───── Text section
Our Journey Never Ends

Bree, how did your restoration actually begin?

One week before our 12-year anniversary, my husband left, saying he did not love me anymore. We had been in crisis for about a year and he had been threatening to leave me, but I did not believe he'd really do it. We did not seek help because I thought it was a phase that we were going through. I chalked it up to the financial problems and the stress and routine of everyday life. How wrong I was.


How did God change your situation Bree as you sought Him wholeheartedly?


My life and my situation changed completely the moment I gave my life to the Lord. Then, from that moment, I was no longer alone. He held me in His arms and at every moment I felt nothing other than peace. I'd speak to Him and spent time in His arms. He was more than a Savior or Lord to me. He became my HH. When I felt alone or I felt any sort of sadness dominating me, I entered into the secret places of my heart and I'd ask my HH to guide me. He began to show me that I needed to become the wise wife He'd designed me to be. Only our HH and His love are able to transform us. Entrust your life to Him and He will never once fail you.


What principles, from God's Word (or through our resources), Bree, did the Lord teach you during this trial?


The Bible was my comfort and my guide day-by-day. Just as important was the book How God Can and Will Restore Your Marriage. Both were fundamental in my journey. From the moment I applied the principle of letting go, I began to see the difference. The power of forgiveness and how it frees us, to be able to look at our sins and mistakes, no longer the sins of your EH or any other person, is all transforming. Following each principle, renewing my mind in the truth, is when I realized how much I'd failed in my marriage. I finally took the log out of my own eyes. Also, not talking to people about my problems helped me a lot. I stopped making mistakes and doubting what I knew I should do. Speaking to, listening to, and following the Lord by taking His hand, led me on a direct path to peace and my restoration.


What were the most difficult times that God helped you through Bree?


The most difficult times He helped me through were certainly when I found out about the OW. These were the moments when I could not see hope in my future. When my husband claimed that he did not love me, saying that he spent years by my side pretending to love me. Telling me that all those times of sadness, comforting each other, times we'd endured as a couple were not real. But from the moment I began to trust and give everything to my HH, asking Him, "Reveal to me the truth", my burden became lighter and I could see that God put me in this situation for one reason alone: ​​to truly find a Husband who loved me. A Husband who was there beside me just waiting for me to see Him, acknowledge Him and embrace Him. God used these very difficult moments, moments when I was shattered, to transform me into a better person.
──────────
───── Collected data
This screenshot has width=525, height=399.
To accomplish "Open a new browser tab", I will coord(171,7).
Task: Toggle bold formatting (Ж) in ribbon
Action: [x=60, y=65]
──────────
What you should do: In the marriage restoration testimony, how long before the couple's 12-year anniversary did the husband leave? Please answer in a few words.

Response to the task: One week before it.